To bruise him, not to kill him. This is one evidence why Jesus could not have been the Messiah; he was killed and not only bruised. Isaiah 53:10. The whole chapter of Isaiah 53 does not mention the death of the Messiah. If you compare that chapter with Psalm 44:9-26, all the sufferings of the Jewish People throughout History through pogroms, blood libels, Crusades, the Inquisition and the Holocaust, the Messiah goes through all kinds of torture but it is not killed as a People. Many, individually, even millions of Jews were murdered but not as the People. The People cannot disappear through death or the whole earth will be big danger.
The person mentioned in this passage suffers silently and willingly. Israel, like everybody else complain whey they suffer.
Silently here means to remain as God's People no matter what.
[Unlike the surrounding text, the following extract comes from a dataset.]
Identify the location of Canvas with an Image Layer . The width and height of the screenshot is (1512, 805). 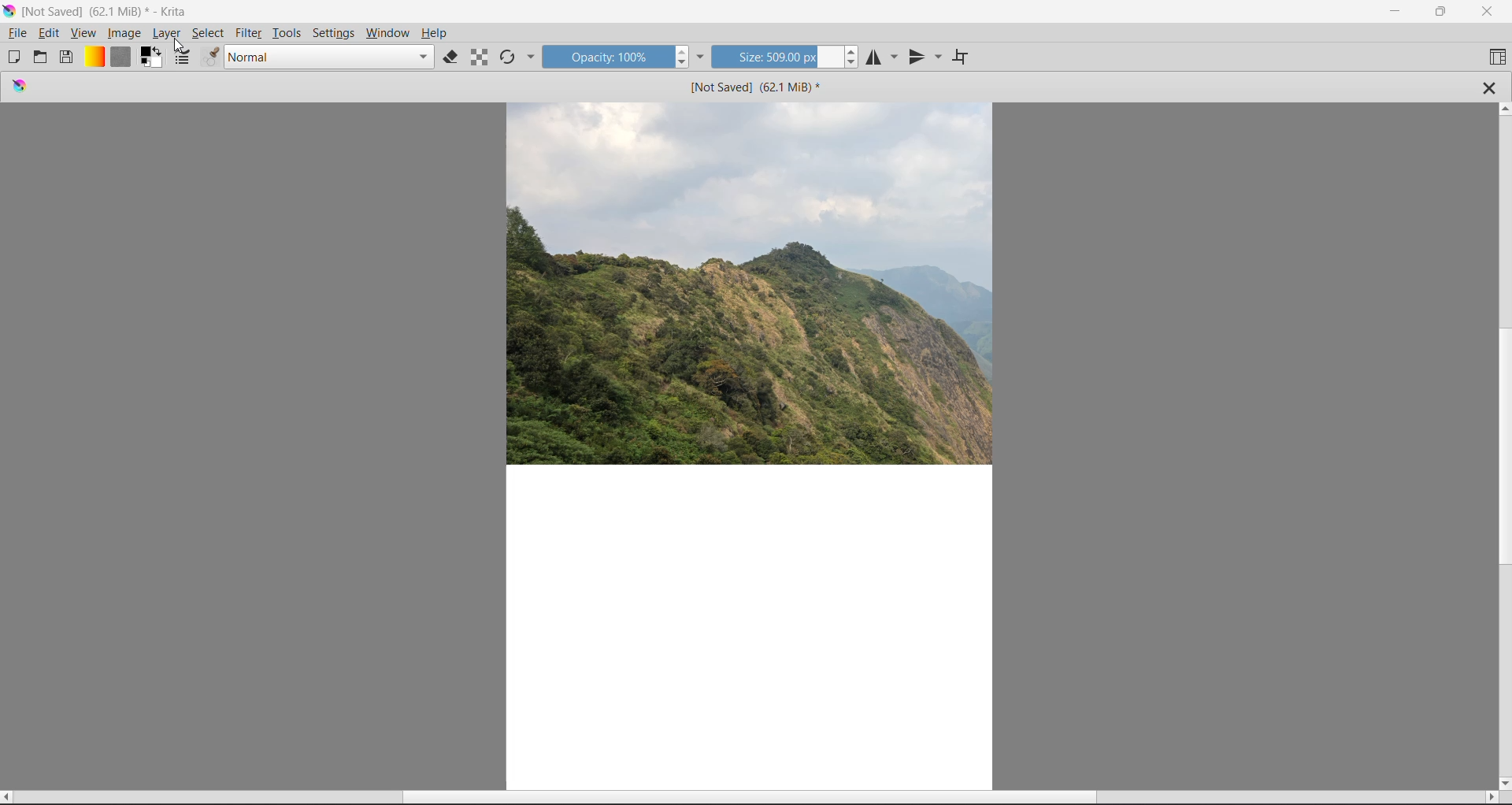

Leviticus chapters 5 and 6. Isaiah 53 describes a sinless and perfect sacrificial lamb who takes upon himself the sins of others so that they might be forgiven.
This is metaphorical of prophetic language. Perfect sacrificial lamb as in the case of Israel for Judah but not that one died for the other. Both Israel and Judah had reached the point of no return but the Lord could not remove both or the whole earth would have to go. Since He had promised to King David that Judah would be spared for the sake of David as a lamp in Jerusalem forever. (I Kings 11:36)
The figure of Isaiah 53 dies and is buried according to verses 8 and 9. The people of Israel have never died as a whole.
That's exactly what I have been telling you all throughout. Now, as the verses 8 and 9 of Isaiah 53 are concerned, the reference is to exile. When Jews are forced into exile, it is as if they have been cut off from the Land of the living and graves are assigned to them all throughout the nations. At the end of the exile, the Lord opens their graves and brings them back to the Land of Israel. (Ezekiel 37:12) This is about the "Dry Bones", a vision of Ezekiel about the Jews in exile.